▶ **Required work**
Output as a JSON list of strings, one per line and skipping blank lines, the lines of the listing from the line containing "Viewport: 1456px width, 819px height." through the line containing "Action: (1294, 34)", inclusive. Leave the pictures out of the answer.

▶ **Exercise material**
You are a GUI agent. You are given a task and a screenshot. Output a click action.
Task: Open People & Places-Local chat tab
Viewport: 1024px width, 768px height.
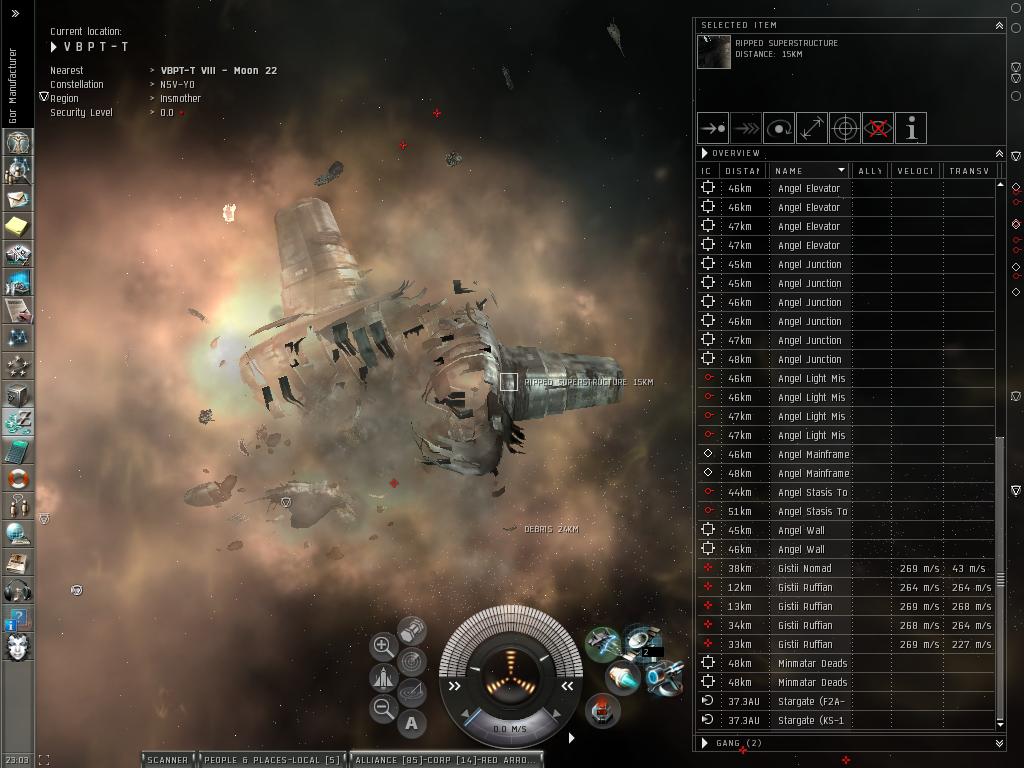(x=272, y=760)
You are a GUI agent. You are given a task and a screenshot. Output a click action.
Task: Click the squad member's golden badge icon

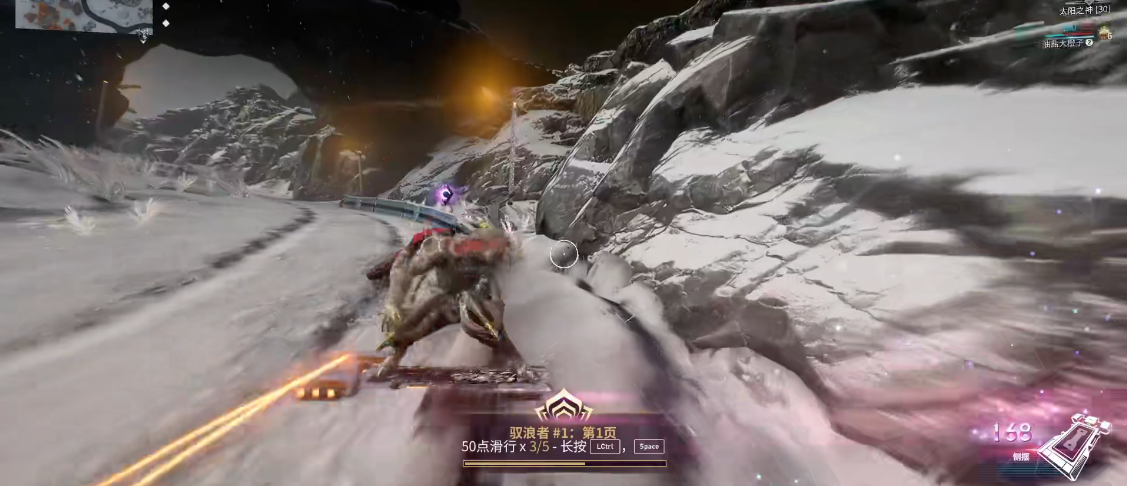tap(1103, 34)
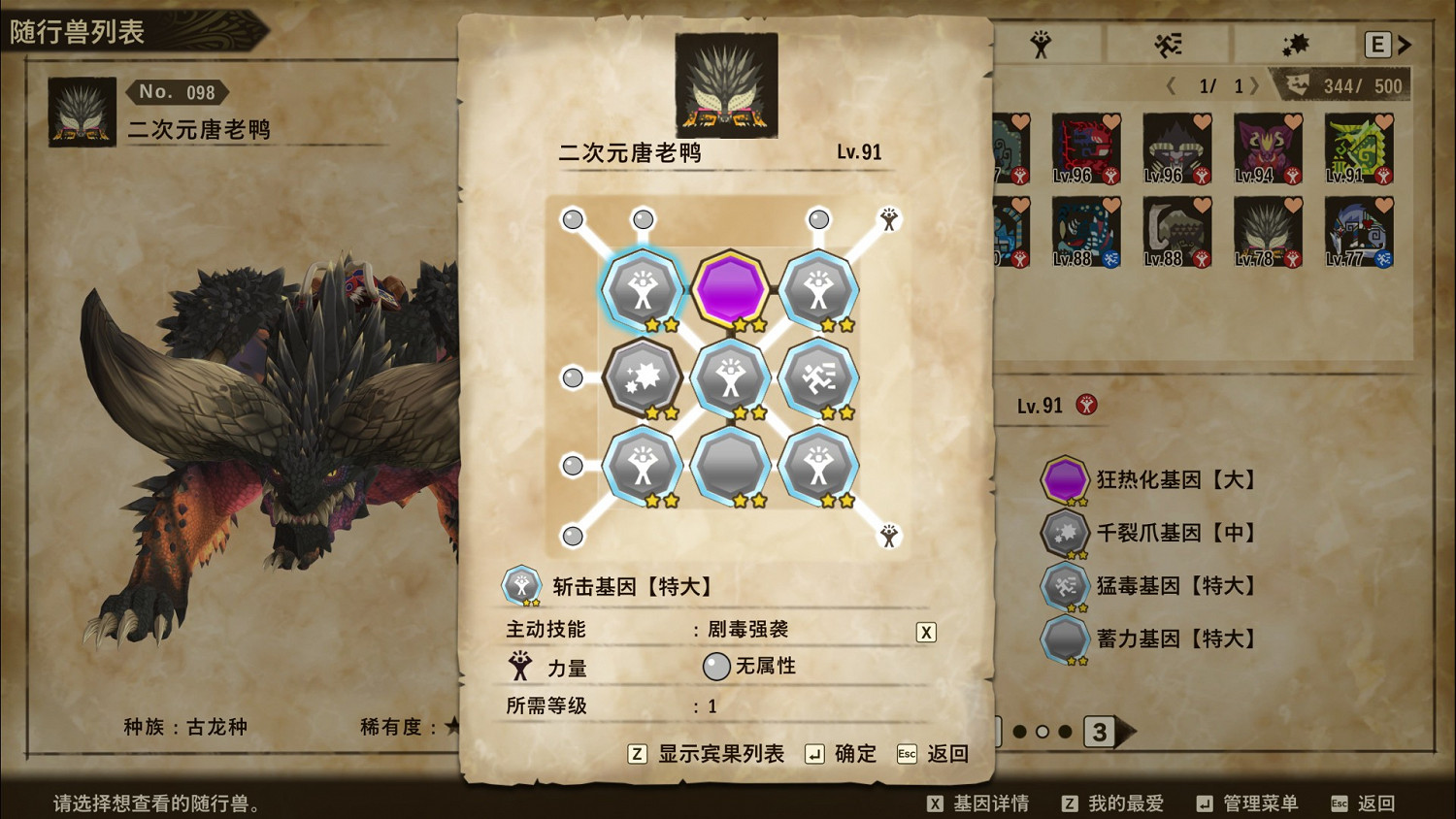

* * *

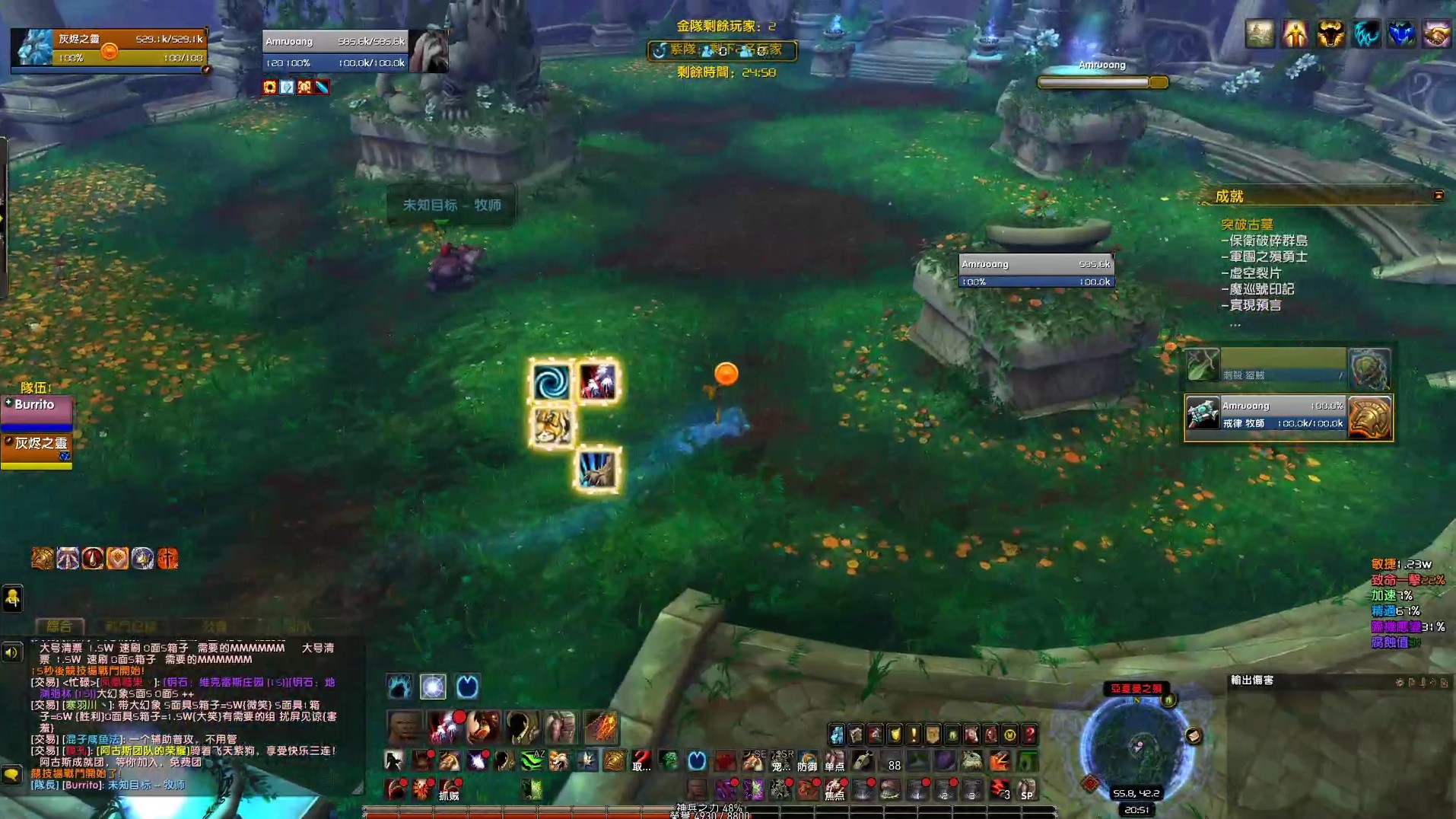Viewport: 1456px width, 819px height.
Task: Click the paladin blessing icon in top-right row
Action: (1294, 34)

▶ **Problem solution**
[
  "Viewport: 1456px width, 819px height.",
  "Task: Click the paladin blessing icon in top-right row",
  "Action: (1294, 34)"
]